God, I confess I've sometimes believed the Spirit was for other people — more gifted, more certain, more put-together than me. Pour yourself out on me too. Give me courage to speak when you prompt me, and humility to recognize your voice in the people I might too easily overlook. Amen.

Reflection

In the ancient world, the idea that God would speak through a slave woman or an ordinary laborer was nearly unthinkable. Prophets were identifiable, extraordinary figures — called out and set apart. The religious establishment had gatekeepers. So when Joel writes, and Peter quotes him at Pentecost, that God will pour his Spirit on servants — on women — it isn't a minor policy update. It's the demolition of the entire gatekeeping structure. You may have absorbed some version of that old hierarchy without noticing — the quiet assumption that God speaks through the polished, the trained, the people with credentials and platforms, and that your voice, your calling, your sense of what God might be doing through you doesn't quite count. This verse is a direct challenge to that story. God doesn't reserve the Spirit for impressive people. He pours it out — generously, indiscriminately — on whoever is willing to receive it.
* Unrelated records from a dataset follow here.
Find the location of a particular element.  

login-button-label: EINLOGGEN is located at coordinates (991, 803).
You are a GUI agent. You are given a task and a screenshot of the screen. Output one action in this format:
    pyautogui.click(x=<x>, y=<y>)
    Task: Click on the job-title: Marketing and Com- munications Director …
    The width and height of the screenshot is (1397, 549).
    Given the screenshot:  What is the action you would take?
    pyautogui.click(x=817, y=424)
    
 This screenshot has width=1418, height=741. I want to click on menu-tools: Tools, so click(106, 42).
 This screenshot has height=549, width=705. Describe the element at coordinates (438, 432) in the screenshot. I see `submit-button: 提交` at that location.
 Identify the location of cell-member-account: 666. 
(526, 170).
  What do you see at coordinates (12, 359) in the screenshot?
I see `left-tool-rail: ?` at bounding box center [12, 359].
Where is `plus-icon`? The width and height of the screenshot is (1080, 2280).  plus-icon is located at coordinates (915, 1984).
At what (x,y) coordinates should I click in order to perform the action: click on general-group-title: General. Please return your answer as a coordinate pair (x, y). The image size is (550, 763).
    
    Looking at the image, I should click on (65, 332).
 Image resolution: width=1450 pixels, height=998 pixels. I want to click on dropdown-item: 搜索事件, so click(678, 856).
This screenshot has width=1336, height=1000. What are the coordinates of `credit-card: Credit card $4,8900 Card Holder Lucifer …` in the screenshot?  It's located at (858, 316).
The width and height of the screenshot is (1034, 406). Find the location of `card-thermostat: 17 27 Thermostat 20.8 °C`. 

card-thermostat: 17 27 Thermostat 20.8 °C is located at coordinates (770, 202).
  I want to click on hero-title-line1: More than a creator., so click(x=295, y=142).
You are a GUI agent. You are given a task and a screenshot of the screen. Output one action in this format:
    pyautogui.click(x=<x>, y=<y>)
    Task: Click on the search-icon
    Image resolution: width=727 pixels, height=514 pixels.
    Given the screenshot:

That includes you, exactly as you are.

Discussion Questions

1

What does the word 'pour out' suggest about how God gives the Spirit — and how does that contrast with how you typically imagine receiving God's presence?

2

Have you ever dismissed a sense of calling or spiritual prompting because you didn't feel qualified enough — what did that feel like, and what did you do with it?

3

Why do you think God specifically names both men and women and servants — people without power — whose voices does that suggest God considers worth hearing?

4

How might your faith community look or feel different if every person in it genuinely believed they carried the same Spirit and were called to prophesy?

5

This week, what is one calling or prompting you have been quietly telling yourself is 'not for someone like me' — and what would it look like to act on it anyway?